-- START Dataset content --

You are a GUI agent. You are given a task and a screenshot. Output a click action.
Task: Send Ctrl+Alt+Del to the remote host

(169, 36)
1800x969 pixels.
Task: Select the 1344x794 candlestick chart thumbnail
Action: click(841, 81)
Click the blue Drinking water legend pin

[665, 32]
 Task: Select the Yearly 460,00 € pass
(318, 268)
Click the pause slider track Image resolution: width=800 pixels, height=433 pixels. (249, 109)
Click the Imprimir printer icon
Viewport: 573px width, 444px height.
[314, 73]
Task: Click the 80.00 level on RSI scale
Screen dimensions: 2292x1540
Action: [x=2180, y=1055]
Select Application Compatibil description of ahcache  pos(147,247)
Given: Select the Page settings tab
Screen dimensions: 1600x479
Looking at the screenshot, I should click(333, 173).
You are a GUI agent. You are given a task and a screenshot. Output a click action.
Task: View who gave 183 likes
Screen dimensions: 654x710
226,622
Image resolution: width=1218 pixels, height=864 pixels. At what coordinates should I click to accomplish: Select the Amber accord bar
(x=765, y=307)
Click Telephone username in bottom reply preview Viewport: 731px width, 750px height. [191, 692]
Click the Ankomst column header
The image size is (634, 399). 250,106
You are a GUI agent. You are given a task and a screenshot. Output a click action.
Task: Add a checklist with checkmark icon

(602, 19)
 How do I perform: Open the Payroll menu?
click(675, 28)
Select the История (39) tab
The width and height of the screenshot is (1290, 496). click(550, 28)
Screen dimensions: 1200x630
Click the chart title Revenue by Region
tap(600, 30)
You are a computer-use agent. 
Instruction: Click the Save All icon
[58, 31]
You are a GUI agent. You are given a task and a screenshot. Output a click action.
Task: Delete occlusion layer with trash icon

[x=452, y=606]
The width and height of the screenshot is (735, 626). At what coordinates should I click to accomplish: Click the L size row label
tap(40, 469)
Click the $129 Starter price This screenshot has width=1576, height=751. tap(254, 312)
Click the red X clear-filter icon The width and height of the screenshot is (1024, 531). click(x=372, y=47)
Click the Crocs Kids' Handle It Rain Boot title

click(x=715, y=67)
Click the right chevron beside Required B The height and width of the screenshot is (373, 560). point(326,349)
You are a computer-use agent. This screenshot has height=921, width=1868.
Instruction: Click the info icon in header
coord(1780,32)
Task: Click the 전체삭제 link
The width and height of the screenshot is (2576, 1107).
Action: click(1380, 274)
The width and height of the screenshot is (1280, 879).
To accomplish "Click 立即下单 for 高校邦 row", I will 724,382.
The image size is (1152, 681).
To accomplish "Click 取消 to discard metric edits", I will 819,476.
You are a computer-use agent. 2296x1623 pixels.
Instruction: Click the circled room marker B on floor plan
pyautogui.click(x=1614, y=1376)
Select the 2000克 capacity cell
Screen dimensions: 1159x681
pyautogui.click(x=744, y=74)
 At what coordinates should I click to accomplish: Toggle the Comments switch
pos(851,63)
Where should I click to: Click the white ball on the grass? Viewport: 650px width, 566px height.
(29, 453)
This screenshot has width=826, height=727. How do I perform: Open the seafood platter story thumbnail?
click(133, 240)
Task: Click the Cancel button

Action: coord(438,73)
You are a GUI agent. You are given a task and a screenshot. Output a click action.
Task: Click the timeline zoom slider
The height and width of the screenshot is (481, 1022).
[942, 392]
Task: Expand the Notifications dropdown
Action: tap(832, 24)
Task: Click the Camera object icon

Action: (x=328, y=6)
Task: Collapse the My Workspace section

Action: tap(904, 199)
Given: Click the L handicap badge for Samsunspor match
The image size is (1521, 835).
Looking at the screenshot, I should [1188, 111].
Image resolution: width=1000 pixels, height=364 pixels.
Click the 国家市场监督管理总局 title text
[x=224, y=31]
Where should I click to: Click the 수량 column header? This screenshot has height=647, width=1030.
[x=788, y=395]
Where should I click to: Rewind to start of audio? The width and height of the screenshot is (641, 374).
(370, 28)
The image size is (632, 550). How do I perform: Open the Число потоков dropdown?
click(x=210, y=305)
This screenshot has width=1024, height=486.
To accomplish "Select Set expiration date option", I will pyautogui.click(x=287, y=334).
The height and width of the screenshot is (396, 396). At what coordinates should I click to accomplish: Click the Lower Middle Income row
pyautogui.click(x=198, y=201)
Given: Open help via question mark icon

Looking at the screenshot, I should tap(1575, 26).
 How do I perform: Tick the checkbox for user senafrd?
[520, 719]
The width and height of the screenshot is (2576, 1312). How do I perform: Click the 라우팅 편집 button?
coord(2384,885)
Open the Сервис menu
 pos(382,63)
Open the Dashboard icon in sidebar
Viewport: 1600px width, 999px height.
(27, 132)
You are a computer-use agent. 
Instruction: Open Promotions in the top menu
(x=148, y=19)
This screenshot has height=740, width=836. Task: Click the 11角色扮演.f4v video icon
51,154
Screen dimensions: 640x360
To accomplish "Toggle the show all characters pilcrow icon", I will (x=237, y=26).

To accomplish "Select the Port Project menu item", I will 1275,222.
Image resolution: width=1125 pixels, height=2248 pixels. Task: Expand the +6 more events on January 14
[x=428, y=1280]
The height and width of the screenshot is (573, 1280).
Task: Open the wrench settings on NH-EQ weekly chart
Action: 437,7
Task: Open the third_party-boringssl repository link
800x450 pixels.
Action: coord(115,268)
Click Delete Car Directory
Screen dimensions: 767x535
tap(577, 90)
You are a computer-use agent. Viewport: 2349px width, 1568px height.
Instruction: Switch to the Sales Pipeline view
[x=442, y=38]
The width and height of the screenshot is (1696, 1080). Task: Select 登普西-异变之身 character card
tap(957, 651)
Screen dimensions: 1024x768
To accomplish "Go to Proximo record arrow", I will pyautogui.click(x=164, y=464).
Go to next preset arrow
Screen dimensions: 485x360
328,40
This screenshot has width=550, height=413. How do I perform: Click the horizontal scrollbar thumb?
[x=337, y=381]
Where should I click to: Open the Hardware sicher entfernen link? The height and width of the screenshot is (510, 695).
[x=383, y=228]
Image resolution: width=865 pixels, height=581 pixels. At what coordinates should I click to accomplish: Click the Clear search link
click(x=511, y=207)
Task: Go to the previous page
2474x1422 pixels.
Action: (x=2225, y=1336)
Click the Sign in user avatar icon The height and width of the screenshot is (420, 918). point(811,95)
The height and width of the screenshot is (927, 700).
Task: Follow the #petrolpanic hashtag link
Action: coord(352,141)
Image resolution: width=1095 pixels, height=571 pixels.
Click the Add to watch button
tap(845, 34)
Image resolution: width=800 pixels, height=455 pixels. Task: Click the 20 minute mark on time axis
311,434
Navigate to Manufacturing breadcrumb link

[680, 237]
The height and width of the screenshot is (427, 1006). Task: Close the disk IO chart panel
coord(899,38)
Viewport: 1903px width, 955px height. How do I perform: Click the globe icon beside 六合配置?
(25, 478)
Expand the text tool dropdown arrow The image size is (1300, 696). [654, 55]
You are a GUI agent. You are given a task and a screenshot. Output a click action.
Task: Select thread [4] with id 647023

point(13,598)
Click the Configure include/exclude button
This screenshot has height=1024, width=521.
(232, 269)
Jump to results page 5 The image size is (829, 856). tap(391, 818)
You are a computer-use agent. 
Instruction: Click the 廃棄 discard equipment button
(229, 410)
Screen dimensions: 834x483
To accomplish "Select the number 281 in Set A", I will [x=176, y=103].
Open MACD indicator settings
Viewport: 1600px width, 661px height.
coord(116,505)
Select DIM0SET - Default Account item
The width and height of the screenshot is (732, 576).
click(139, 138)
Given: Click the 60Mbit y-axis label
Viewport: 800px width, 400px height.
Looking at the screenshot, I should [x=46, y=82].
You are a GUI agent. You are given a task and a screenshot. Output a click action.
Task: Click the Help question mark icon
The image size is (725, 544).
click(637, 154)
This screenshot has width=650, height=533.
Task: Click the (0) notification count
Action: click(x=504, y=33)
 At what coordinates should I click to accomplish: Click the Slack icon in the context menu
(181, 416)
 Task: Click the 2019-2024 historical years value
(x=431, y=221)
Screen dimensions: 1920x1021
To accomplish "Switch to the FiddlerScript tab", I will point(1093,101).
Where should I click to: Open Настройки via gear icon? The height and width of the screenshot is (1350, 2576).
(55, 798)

-- END Dataset content --

Update the stretch of the listing from the line containing "Where should I click to: Rewind" through the line containing "coord(2384,885)", changing "checkbox" to "check box" and leaving everything else intact. Return only those lines.

Where should I click to: Rewind to start of audio? The width and height of the screenshot is (641, 374).
(370, 28)
The image size is (632, 550). How do I perform: Open the Число потоков dropdown?
click(x=210, y=305)
This screenshot has width=1024, height=486.
To accomplish "Select Set expiration date option", I will pyautogui.click(x=287, y=334).
The height and width of the screenshot is (396, 396). At what coordinates should I click to accomplish: Click the Lower Middle Income row
pyautogui.click(x=198, y=201)
Given: Open help via question mark icon

Looking at the screenshot, I should tap(1575, 26).
 How do I perform: Tick the check box for user senafrd?
[520, 719]
The width and height of the screenshot is (2576, 1312). How do I perform: Click the 라우팅 편집 button?
coord(2384,885)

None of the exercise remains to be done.